I have to parse an XML file with a large number of string values. For example:
<value>Foo</value>
<value>Bar</value>
<value>Baz</value>
<value>Foo</value>
Some of them are equal. There are multiple recurring strings, not just one as in the example above. Hence I would like to detect such values, and link them with XLink: to create a reference at one of the instances of a recurring string (doesn't have to be at the first one), and to link the rest (I can use UUIDs), like here:
<value id="D5494447-A010-4F81-9DDA-E5DFFBD616FF">Foo</value>
<value>Bar</value>
<value>Baz</value>
<value href="#D5494447-A010-4F81-9DDA-E5DFFBD616FF"/>
I am starting with XLinks so perhaps the above doesn't make sense.

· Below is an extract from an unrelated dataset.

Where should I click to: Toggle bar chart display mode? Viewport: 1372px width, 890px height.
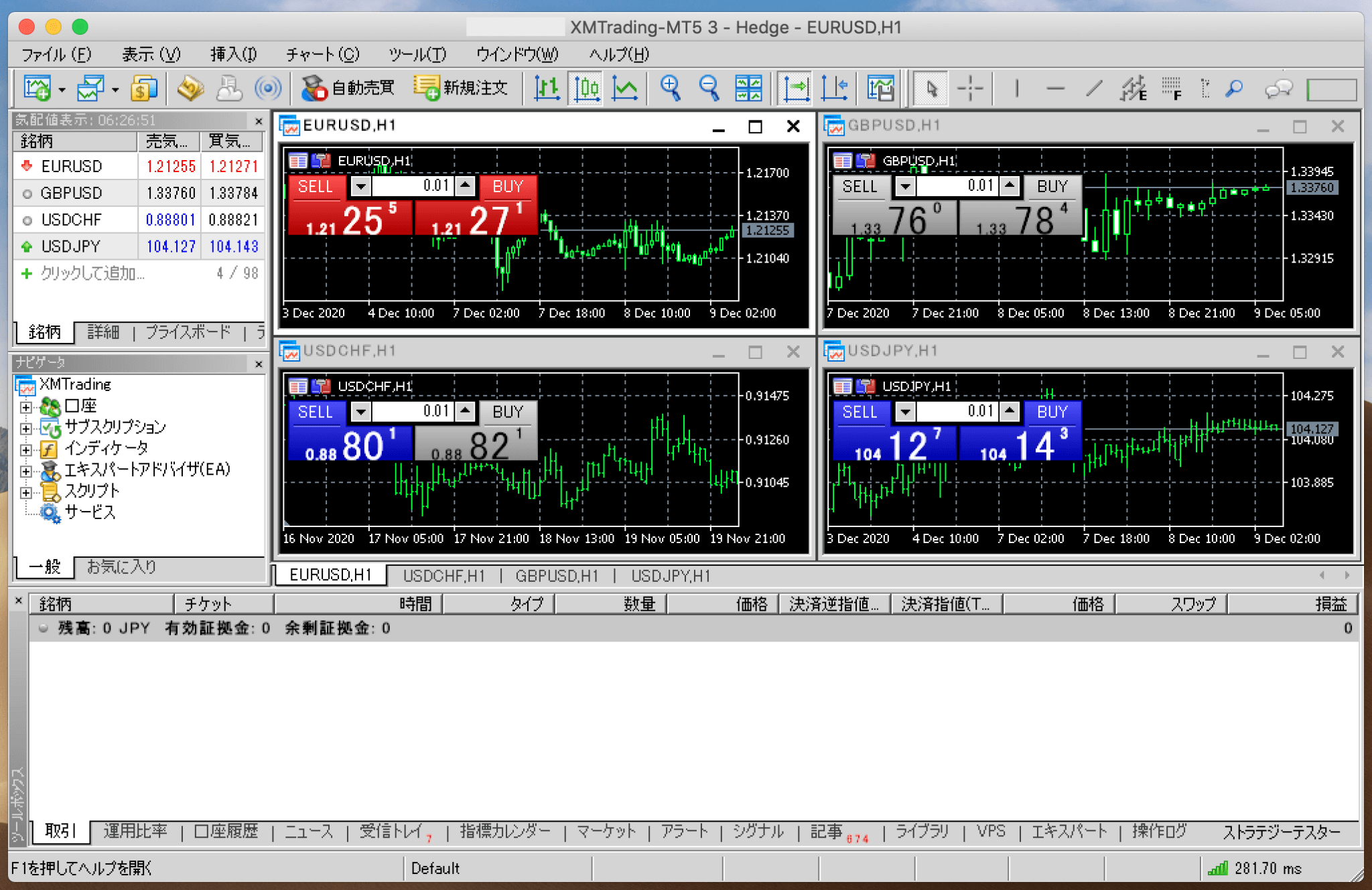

If that is not possible, another possibility is that I can create a dictionary containing such values:
{'D5494447-A010-4F81-9DDA-E5DFFBD616FF' : 'Foo'}
And then somehow put them in the XML. What is the simplest way to achieve these? I don't care much about the most efficient way as long as the method is correct and simple to implement, since I am a Python beginner and not a computer scientist, and computational complexity is not an issue. Parsing and writing XMLs is not an issue (I figured it out with lxml), so the question here is only about the detection of recurring strings and their linking.